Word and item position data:
==========

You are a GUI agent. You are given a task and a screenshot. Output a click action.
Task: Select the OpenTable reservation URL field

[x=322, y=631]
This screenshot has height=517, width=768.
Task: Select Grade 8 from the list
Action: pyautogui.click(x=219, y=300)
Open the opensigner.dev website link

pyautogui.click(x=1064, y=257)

==========

Short exercise = Can you copy every one of the entries above line for line, with no changes?

Full solution =
You are a GUI agent. You are given a task and a screenshot. Output a click action.
Task: Select the OpenTable reservation URL field

[x=322, y=631]
This screenshot has height=517, width=768.
Task: Select Grade 8 from the list
Action: pyautogui.click(x=219, y=300)
Open the opensigner.dev website link

pyautogui.click(x=1064, y=257)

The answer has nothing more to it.